Geo-specific weather data and artificial intelligence from IBM and The Weather Company are helping solar inverter manufacturer Selectronic efficiently store energy in solar batteries, increasing the value of the expensive renewable energy storage devices. 

Since the early 80s, Selectronic has been designing and manufacturing solar inverters. In this case, the inverters, the brains inside the actual energy storage battery system, control the renewable energy that flows to and from solar batteries. 

Similar to the batteries in mobile phones, solar batteries deteriorate over time and fail to hold a charge. In a blog post, Dr Julian De Hoog, Technical Lead – Energy & IoT at IBM Research Australia said solar batteries are still relatively expensive so it is essential to operate them in the best possible way to ensure they provide an appropriate economic return.

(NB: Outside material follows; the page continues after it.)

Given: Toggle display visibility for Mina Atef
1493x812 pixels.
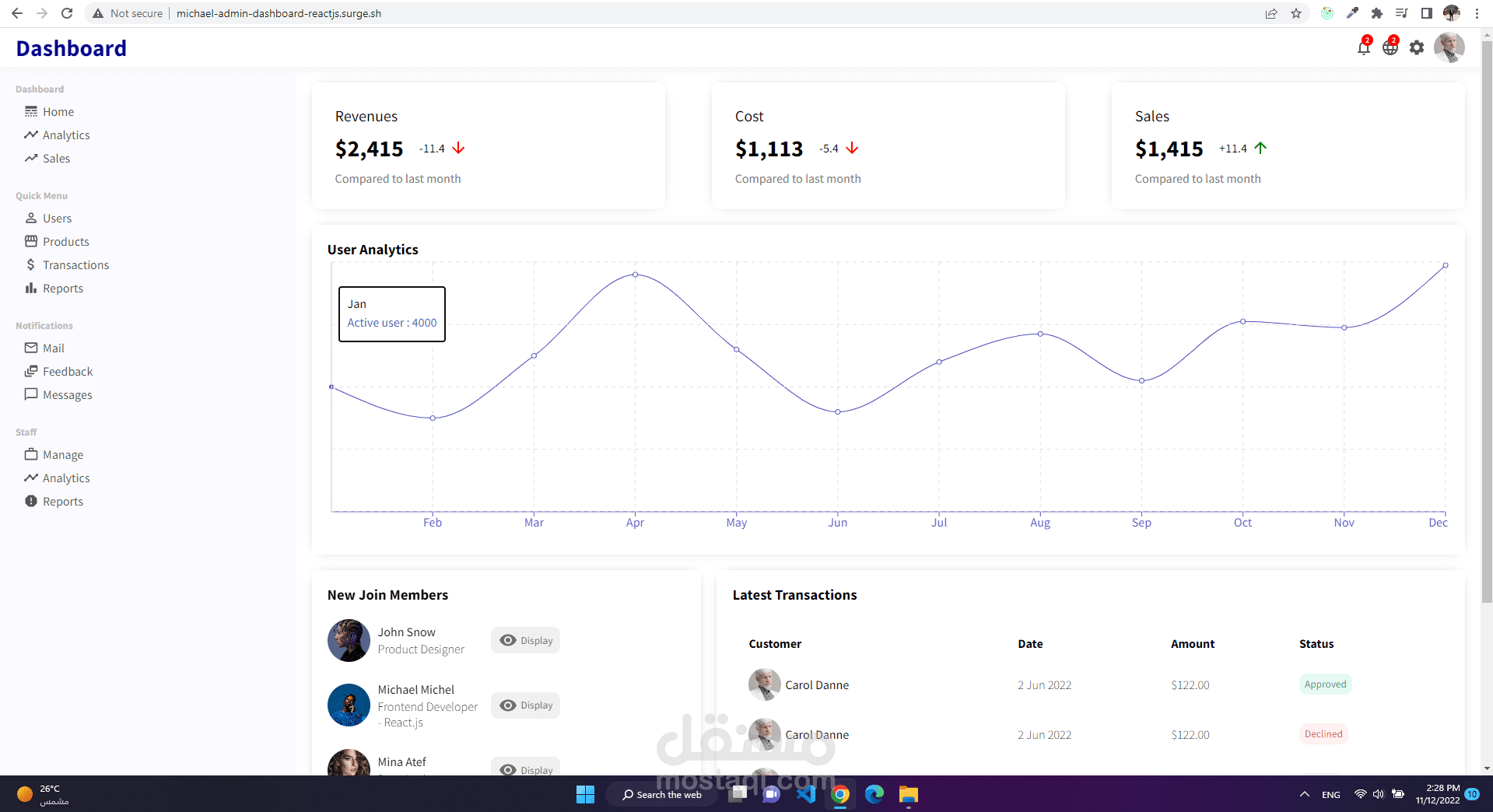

For the past five years, IBM Research has been working with Selectronic to learn how batteries, solar panels, inverters and cloud-based services can improve these systems.

De Hoog said his research team did a preliminary study to see if it would make economic sense for homeowners to install large batteries in their homes. 

“We thought it would be a fairly straightforward thing to analyse, but fairly quickly we realised it’s a much more difficult problem to solve than you think,” De Hoog told Which-50. 

Dr Julian De Hoog, Technical Lead – Energy & IoT at IBM Research Australia. Supplied.

“The amount of value that a battery gives you depends entirely on how you run it. And how you run it means you can use a battery for multiple different purposes and you can use it to store your excess solar energy.”

The team needed precise weather data and the help of AI to accurately predict power generation and optimise the battery storage system.

Rod Scott, CEO of Selectronic said, “One of the biggest consumable parts of an energy system is the battery, in terms of the actual longevity of the battery but also in terms of the efficiency of the battery. Being able to improve those two things makes a big difference to any system.” 

Selectronic says AI and weather data from IBM Research can help extend the life and efficiency of lithium batteries used for solar storage.

How it works

The Weather Company’s data is precise enough that it can give unique forecasts for individual neighbourhoods and buildings.

The artificial intelligence in the system uses this weather data to operate the inverters in an optimal way to ensure they provide an appropriate economic return and store the most amount of solar energy for that particular day.

De Hoog said this detailed data is valuable because the way users get value out of battery changes from one house to another. As the weather varies for each area, solar panels need to be optimised for each location they are in. 

Rod Scott, CEO at Selectronic. LinkedIn.

To get the most out of the solar panels they need to forecast 24 hours ahead so they know how to optimise the battery usage for the following day, De Hoog said. 

“When we generate those forecasts they have to be unique to specific houses and businesses, both in terms of how much solar they’ll be generating and in terms of how they’re going to be using energy throughout the day,” he explained. 

The Weather Company forecasts include standard weather variables such as temperature, humidity and wind speed pressure. And most importantly they also get solar irradiance data, which is key in determining how much energy the panels can take during the day. 

The weather data gives the user minute by minute insights into how much solar is being produced, according to De Hoog. 

“When you look at that you can actually see at a very high resolution the impact of clouds, trees and roof features. You can see these time series of solar generation and they’re very different from one house to another.”  

He said how much solar can be generated depends very much on whether the solar panels are facing east or west and whether there are neighbouring houses that cast a shadow on your panels.

“A standard generic forecasting approach doesn’t work, you really have to look at every single house and sort of learn what the pattern is and then take into account weather and the historical data to create a forecast that’s really specific to that house.”